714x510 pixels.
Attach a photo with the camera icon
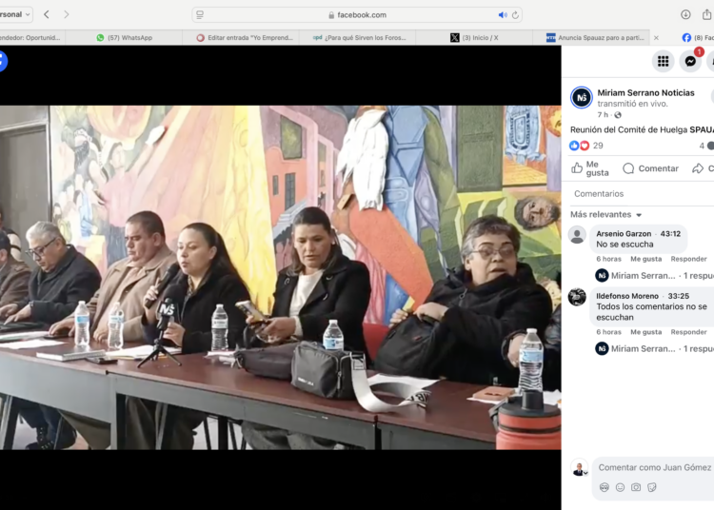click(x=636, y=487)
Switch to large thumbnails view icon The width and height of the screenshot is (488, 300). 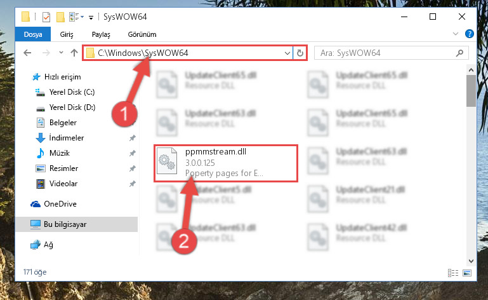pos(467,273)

...

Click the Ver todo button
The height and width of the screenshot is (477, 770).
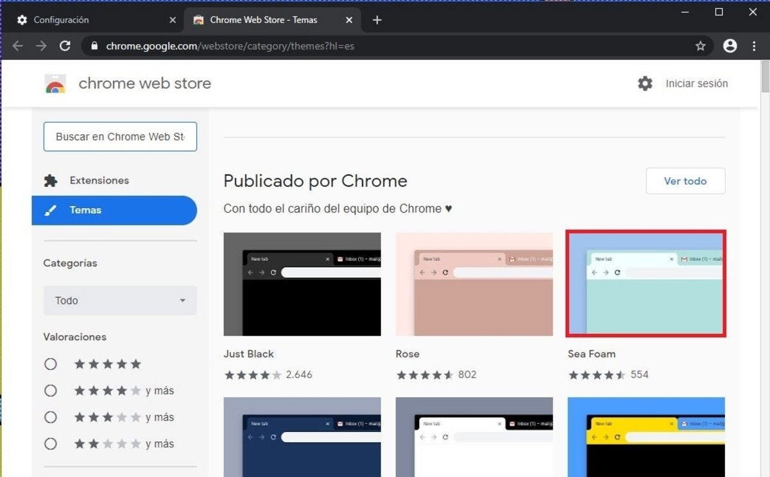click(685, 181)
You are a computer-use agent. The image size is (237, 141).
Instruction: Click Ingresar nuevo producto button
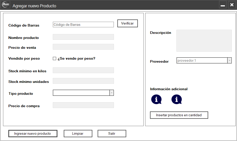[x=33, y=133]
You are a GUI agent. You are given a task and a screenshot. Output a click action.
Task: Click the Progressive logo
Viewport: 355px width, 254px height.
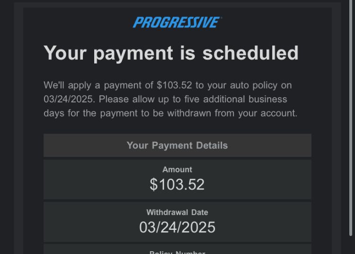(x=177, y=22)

* * *

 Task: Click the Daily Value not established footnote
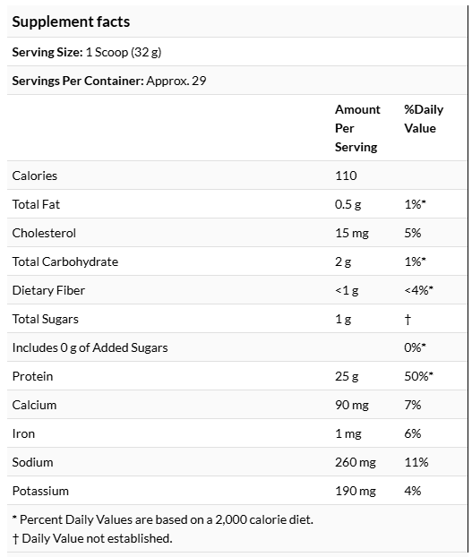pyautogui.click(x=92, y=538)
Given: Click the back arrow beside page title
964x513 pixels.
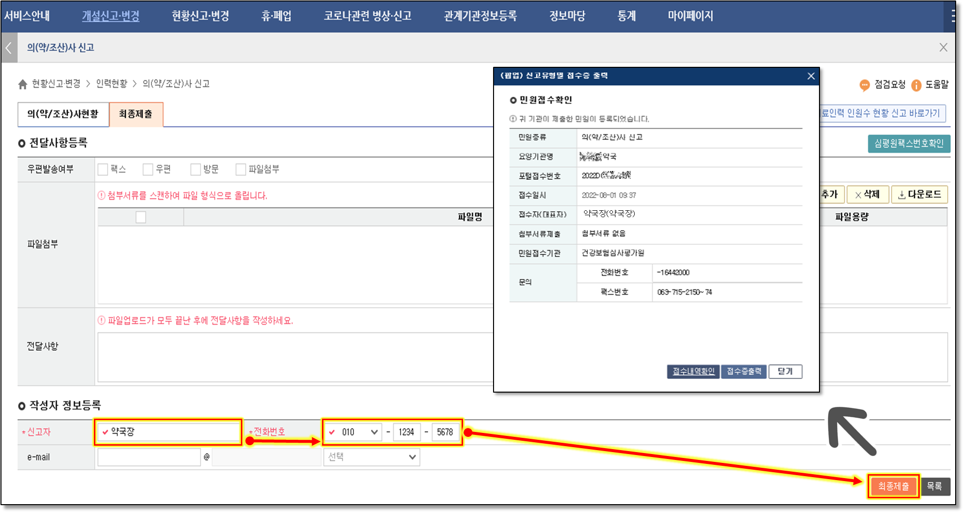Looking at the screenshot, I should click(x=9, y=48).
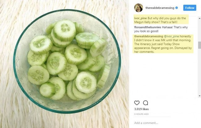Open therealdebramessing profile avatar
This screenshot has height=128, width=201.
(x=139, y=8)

* _WORK REQUIRED_
Find each line in the listing above that contains "agent", and copy that line.

* _SOLVED PROBLEM_
You are a computer-use agent. The image size is (237, 141).
You are a GUI agent. You are given a task and a screenshot. Output a click action.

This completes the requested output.